ABBOTT LAYS OUT PRIORITIES IN ADDRESS
|Governor Greg Abbott delivered his first State of the State address to a joint session of the Legislature Thursday.|
(AUSTIN) — Governor Greg Abbott delivered his first State of the State address before a joint session of the Legislature Tuesday, highlighting issues he wants lawmakers to concentrate on for the session. He opened the door for legislation by naming five emergency issues. The Constitution precludes the House or Senate from passing legislation in the first sixty days of the session unless the Governor declares an issue an emergency. The issues that will now be open to both chambers are: early education, higher education research initiatives, border security, transportation funding and ethics reform.
Abbott also presented his budget proposal at Tuesday's speech. Though the Legislature will write the state budget for the next two years, the Governor's proposed budget informs lawmakers where the executive office's priorities lie. The Governor also wields some budget authority in the form of a veto pen, and Abbott cautioned legislators that he would reject any budget that doesn't include property and franchise tax relief. His budget would split $4 billion in tax cuts evenly between franchise and property tax cuts. The proposed Senate budget would spend the same amount for tax cuts, but would prioritize $3 billion for property tax cuts and a billion dollars for franchise tax cuts.
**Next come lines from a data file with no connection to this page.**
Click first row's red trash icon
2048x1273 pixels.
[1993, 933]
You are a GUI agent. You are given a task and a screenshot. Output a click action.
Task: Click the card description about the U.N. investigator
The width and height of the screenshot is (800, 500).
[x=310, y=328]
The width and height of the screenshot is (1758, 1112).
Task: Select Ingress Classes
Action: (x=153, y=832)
Many of the priorities laid out by Abbott already align with Senate legislative priorities. Abbott called for record levels of funding to increase the permanent DPS presence on the border. The Senate Budget includes more than $800 million for that purpose. Lt. Governor Dan Patrick said last week that the Texas National Guard presence on the border should remain while DPS prepares to take over sole state responsibility for border security. Abbott announced Tuesday that he has ordered the Texas National Guard to do just that.
Road and bridge funding in the Senate proposed budget also lines up with Abbott's transportation priorities. Abbott's budget would use funding from last year's transportation ballot measure and would end diversions from the state highway funds to pay for other areas in the budget, two provisions which are included in the Senate budget proposal. Abbott also called for using a portion of the state motor vehicle sales tax to pay for transportation construction, which mirrors a bill filed last week by Jacksonville Senator Robert Nichols.
While Abbott can ask for legislation, it is up to the Senate and House to make the Governor's priorities a reality. By adding issues to his emergency agenda, Abbott does help bills begin moving through the legislative process. While other bills must wait until mid-March before coming up for votes in the Legislature, bills related to emergency issues can benefit from increased media exposure and legislative attendance. By getting out early, many of these bills can avoid the press that comes from the large amount of legislation that is typically considered at the end of the session.
The Senate will reconvene Wednesday, February 18 at 10:30 a.m.